== What the exercise asks ==
Give only the number of lines in the listing below where the string "agent" occurs.
═════ Data
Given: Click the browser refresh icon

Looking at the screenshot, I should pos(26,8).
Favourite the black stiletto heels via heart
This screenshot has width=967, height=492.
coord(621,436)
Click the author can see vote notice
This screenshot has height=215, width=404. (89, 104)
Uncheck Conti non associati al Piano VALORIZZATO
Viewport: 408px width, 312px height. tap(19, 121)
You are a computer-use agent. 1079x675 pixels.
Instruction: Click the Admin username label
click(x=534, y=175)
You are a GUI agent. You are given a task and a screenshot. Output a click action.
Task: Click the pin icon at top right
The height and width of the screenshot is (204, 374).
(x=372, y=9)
══════════
== Solved exercise ==
2